• _Aim of the task_
Reproduce the material from the line containing "You are a GUI" up to and including the line containing "coord(575,1400)".
###
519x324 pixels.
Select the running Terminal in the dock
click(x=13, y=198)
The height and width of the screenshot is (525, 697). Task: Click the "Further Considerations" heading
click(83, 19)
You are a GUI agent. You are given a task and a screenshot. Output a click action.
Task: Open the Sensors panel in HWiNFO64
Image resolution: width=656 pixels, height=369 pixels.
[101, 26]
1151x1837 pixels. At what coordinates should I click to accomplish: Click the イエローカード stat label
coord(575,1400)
###
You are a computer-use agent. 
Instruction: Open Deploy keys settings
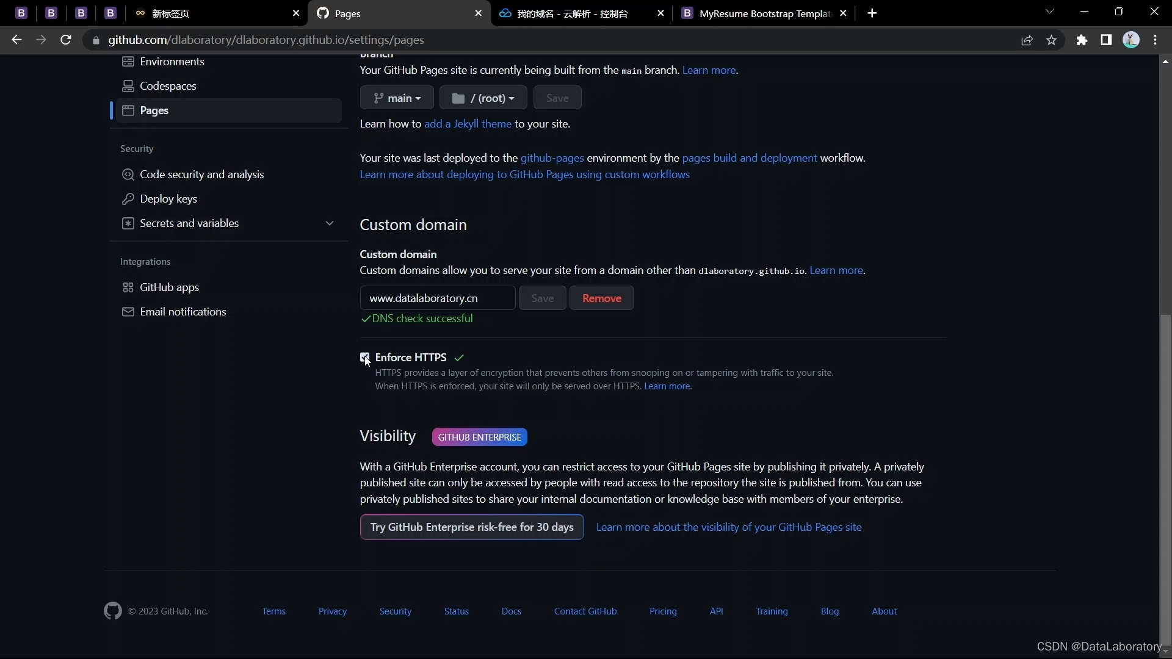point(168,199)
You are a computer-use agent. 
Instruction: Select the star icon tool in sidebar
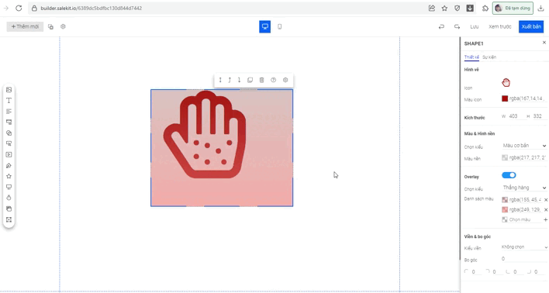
###
• _Solution_
You are a GUI agent. You are given a task and a screenshot. Output a click action.
Task: Open the Sensors panel in HWiNFO64
Image resolution: width=656 pixels, height=369 pixels.
[101, 26]
1151x1837 pixels. At what coordinates should I click to accomplish: Click the イエローカード stat label
coord(575,1400)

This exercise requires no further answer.